Hôpital et Covid-19 : un bel élan de solidarité

Episode 5 - Témoignage d’une secrétaire médicale en hôpital de jour [5/5]

Dans un CHU de la région parisienne, Meissa, secrétaire médicale en hôpital de jour de médecine interne, a assuré pendant deux mois toutes les téléconsultations des malades de son service, pour alléger la charge des médecins sur le front du virus. Aujourd’hui, la pression retombe pour laisser la place à un sentiment de vide. 

De nombreux malades chroniques, pris en charge en hôpital de jour, devaient continuer leur traitement pendant la pandémie. En tant que secrétaire médicale, comment avez-vous assuré leur suivi ?

J’ai appelé tous les patients dont les consultations étaient prévues en hôpital de jour pour leurs chimiothérapies et autres, ainsi que tous ceux atteints de maladie génétique prise en charge dans notre service. Il a fallu décaler tous les bilans prévus pour les reprogrammer après la pandémie. Le médecin de mon service s’était porté volontaire pour prendre en charge un service accueillant des patients Covid+. J’ai donc assuré moi-même les téléconsultations une à deux fois par semaine de nos patients atteints de cette maladie génétique et ceci, pour éviter de les perdre de vue pendant cette période.  Il était crucial que ces malades ne soient pas perdus de vue. Au cours de ces téléconsultations, je demandais aux patients comment ils allaient, s’ils travaillaient ou non et s’ils avaient besoin d’une ordonnance ou d’un certificat de non reprise de travail selon la pathologie. Je leur donnais un rendez-vous afin d’assurer leur suivi après Covid. Je renouvelais les ordonnances, lesquelles étaient ensuite validées par le médecin. Je les leur envoyais par mail. Parallèlement, notre service a dû accueillir les patients qui venaient par les urgences. 

Comment les autres malades, habituellement traités en hôpital de jour, étaient-ils pris en charge ? 

Les programmations non urgentes, traitées en hôpital de jour, ont été toutes reportées. Il était, en revanche, essentiel de maintenir les chimiothérapies des personnes atteintes de cancer, afin d’éviter toute rupture dans leur parcours de soin. Il fallait aussi s’assurer que ceux-ci n’avaient pas été en contact avec le virus de la Covid-19. Nous avons donc mis en place un questionnaire que nous remplissions pour chacun d’entre eux. Avec une autre secrétaire, j’étais chargée de récupérer toutes ces fiches symptomatiques Covid et de les scanner.
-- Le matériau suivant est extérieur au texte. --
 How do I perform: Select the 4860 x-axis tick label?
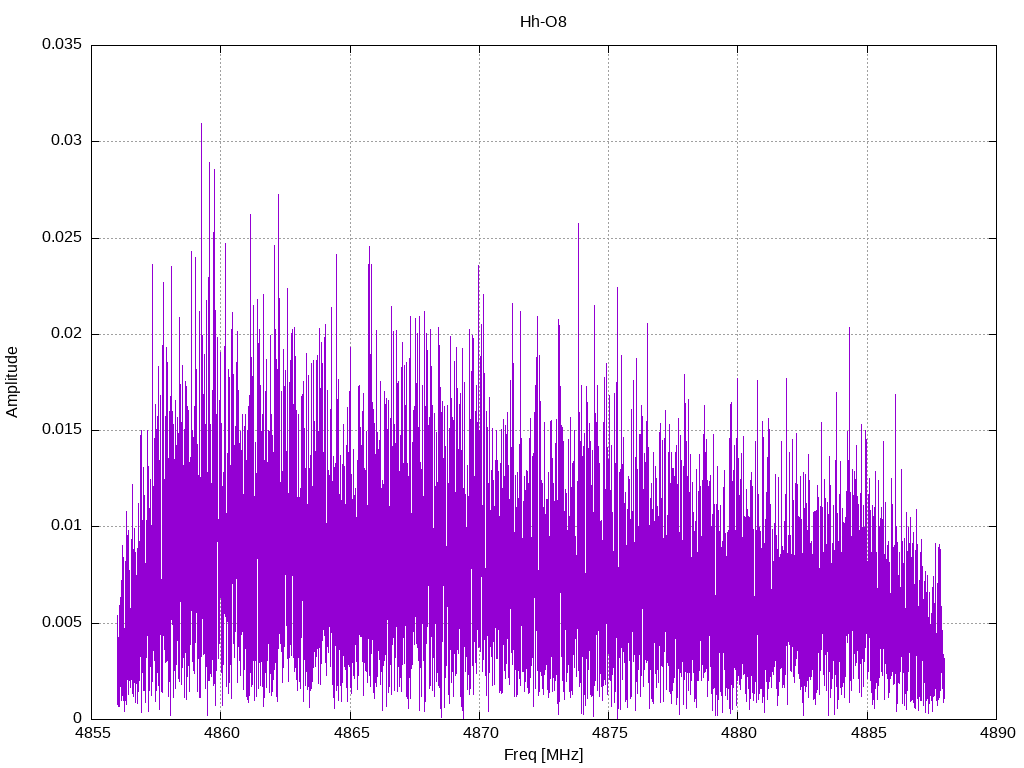(221, 735)
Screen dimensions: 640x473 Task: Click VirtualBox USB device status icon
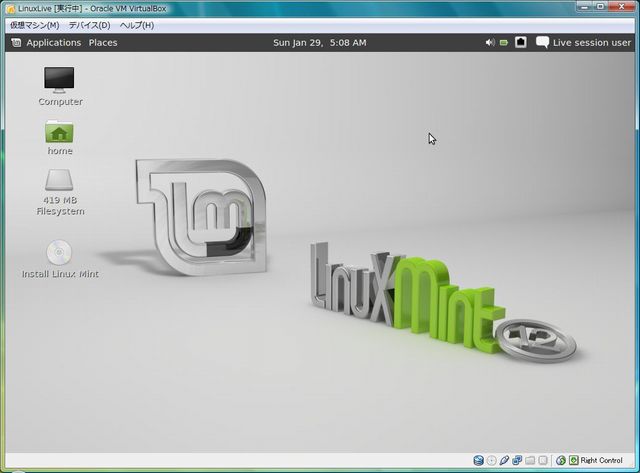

C’était une tâche très importante car il fallait éviter de contaminer l’hôpital de jour. 

Votre quotidien a donc été complètement bouleversé ?

Nous, secrétaires médicales, avons dû faire faire face à une charge de travail supplémentaire, gérer les appels des patients atteints de cette maladie rare, les rassurer et assurer des téléconsultations. Nous étions très fatiguées moralement, car il nous fallait soutenir notre médecin réquisitionné dans le service Covid+, pour lequel le quotidien était très difficile. Heureusement, pendant cette période, nous avons pu compter sur une belle solidarité entre nous et au sein de l’équipe.

 Je me suis évertuée à tout faire pour aider… Aujourd’hui, il a fallu reprendre notre activité habituelle. Même si je suis heureuse d’avoir aidé en cette période très difficile, je ressens une asthénie physique et psychique. Certes, nous, secrétaires avons aussi touché la prime. Cela fait du bien mais nous ne gagnons pas suffisamment eu égard à notre vécu au quotidien et à notre charge de travail. Nous attendons avec impatience nos vacances d’été. 


Meissa, secrétaire médicale a tellement donné pendant la pandémie, pour épauler le médecin et l’équipe de son service. Aujourd’hui la pression retombant un sentiment d’abime et de déprime…mais une aventure riche humainement.